§ Aim of the task
Extract every line of the records that contains the word "stock".

§ Working data

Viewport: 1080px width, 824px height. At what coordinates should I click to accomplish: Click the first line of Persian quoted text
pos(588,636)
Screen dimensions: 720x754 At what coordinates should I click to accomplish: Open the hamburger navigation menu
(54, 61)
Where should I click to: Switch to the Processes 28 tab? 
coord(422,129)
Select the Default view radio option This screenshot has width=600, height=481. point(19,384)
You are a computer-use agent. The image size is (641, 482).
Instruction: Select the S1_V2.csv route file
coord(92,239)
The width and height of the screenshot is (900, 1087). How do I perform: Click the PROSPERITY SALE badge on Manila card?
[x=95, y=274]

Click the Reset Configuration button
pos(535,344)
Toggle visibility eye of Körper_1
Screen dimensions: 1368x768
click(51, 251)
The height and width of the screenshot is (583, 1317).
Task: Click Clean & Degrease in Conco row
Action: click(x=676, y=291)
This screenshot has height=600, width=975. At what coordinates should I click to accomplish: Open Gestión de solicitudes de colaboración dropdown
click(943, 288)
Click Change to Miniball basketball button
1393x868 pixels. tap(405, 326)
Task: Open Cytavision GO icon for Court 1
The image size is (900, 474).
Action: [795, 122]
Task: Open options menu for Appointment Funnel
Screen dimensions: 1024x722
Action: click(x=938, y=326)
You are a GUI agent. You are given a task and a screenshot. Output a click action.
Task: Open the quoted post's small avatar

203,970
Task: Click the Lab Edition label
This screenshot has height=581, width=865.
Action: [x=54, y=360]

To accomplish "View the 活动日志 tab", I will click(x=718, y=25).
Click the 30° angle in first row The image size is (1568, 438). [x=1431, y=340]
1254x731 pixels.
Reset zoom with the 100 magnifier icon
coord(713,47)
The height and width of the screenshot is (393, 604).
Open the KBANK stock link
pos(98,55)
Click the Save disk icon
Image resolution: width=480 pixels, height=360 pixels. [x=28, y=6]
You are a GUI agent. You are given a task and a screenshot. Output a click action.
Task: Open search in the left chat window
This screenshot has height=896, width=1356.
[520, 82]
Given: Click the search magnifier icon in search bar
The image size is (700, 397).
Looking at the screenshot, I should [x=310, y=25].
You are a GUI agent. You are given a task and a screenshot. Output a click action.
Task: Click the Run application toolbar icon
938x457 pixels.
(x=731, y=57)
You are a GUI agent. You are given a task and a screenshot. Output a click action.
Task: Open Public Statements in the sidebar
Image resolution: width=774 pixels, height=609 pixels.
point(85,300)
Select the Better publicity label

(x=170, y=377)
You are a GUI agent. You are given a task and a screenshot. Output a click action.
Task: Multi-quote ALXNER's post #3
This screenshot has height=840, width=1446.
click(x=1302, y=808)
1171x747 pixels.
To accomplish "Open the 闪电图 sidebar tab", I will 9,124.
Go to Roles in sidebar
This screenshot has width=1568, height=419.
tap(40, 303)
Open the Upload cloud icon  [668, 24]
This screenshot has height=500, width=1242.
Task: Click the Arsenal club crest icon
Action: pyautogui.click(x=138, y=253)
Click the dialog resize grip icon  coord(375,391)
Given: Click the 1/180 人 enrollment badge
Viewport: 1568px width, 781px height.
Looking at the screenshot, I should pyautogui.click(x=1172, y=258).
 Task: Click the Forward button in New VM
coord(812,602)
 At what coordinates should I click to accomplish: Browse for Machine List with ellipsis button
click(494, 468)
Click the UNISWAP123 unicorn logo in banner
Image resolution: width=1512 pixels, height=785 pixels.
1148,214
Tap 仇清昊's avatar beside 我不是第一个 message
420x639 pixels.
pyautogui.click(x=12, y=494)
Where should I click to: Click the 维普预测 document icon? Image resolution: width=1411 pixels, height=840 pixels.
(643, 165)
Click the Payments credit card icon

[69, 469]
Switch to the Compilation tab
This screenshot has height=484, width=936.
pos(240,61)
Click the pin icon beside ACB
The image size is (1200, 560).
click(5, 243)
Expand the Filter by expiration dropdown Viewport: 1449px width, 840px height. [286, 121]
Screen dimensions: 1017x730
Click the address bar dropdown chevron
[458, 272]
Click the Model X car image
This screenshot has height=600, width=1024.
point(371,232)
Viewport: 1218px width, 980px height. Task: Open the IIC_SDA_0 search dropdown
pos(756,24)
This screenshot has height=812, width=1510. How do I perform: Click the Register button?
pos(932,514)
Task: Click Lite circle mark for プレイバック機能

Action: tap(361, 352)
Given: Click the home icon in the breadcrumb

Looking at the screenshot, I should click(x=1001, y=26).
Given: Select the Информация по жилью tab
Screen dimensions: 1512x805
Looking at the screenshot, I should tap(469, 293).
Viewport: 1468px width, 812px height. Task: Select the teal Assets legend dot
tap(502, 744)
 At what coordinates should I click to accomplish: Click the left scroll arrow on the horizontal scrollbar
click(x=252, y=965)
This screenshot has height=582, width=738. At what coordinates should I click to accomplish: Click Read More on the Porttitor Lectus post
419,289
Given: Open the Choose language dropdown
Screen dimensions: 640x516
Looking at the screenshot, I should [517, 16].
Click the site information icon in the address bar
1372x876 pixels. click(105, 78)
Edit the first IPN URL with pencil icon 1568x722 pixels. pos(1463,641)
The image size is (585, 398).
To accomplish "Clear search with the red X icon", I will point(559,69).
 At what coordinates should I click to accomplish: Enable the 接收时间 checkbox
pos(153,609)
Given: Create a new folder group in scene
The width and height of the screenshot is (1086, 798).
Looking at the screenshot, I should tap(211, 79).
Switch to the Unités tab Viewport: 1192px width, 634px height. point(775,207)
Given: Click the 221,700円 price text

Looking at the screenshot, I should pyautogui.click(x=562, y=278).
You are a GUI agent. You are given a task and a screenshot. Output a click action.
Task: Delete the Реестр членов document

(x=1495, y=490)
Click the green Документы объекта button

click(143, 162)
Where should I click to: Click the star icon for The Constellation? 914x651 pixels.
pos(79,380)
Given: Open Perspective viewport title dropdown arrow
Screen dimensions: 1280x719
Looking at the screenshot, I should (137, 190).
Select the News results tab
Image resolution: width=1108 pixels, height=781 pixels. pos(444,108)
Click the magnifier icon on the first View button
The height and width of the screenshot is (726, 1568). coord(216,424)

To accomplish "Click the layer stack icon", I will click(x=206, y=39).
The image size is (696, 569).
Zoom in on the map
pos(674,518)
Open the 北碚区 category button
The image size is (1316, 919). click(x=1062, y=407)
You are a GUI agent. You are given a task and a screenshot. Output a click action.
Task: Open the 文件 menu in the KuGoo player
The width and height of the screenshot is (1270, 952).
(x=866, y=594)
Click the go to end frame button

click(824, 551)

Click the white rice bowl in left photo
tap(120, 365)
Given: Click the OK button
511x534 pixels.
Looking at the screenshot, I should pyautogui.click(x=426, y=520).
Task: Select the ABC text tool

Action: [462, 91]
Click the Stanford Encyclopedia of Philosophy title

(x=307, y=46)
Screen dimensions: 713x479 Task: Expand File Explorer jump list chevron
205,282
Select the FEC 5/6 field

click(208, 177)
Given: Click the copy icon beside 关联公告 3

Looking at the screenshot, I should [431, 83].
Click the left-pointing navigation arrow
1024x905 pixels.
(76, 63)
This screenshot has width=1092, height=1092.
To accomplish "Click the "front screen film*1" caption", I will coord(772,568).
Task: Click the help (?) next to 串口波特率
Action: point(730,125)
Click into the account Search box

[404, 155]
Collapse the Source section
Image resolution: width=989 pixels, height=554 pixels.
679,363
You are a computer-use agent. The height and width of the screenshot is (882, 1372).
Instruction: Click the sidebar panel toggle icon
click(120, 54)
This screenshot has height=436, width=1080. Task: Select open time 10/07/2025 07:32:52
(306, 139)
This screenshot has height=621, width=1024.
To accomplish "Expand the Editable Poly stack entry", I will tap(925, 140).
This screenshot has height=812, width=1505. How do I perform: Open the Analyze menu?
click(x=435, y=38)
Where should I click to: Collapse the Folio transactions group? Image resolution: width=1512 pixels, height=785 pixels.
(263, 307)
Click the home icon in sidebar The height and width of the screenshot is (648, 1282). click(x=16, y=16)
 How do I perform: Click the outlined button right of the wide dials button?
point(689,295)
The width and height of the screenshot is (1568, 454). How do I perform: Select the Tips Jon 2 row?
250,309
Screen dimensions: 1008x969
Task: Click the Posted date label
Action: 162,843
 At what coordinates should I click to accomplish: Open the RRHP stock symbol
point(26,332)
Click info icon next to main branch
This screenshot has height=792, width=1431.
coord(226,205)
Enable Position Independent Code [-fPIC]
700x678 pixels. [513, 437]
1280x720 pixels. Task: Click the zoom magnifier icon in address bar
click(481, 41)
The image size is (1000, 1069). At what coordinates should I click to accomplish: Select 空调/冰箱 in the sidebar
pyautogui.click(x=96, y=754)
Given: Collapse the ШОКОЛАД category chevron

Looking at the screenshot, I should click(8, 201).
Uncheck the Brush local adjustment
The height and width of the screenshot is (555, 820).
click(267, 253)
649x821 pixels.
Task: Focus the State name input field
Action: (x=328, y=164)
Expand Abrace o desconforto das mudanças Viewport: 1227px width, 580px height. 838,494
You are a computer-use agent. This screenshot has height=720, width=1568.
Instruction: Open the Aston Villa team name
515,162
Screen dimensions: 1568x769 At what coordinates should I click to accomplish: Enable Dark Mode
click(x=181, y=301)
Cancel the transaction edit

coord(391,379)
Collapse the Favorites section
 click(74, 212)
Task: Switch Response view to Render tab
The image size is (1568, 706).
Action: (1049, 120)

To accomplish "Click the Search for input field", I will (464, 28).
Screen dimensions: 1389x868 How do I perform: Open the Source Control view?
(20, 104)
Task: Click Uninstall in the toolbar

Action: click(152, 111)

§ Reply
Open the KBANK stock link
 At what coordinates should I click to accomplish: Open the RRHP stock symbol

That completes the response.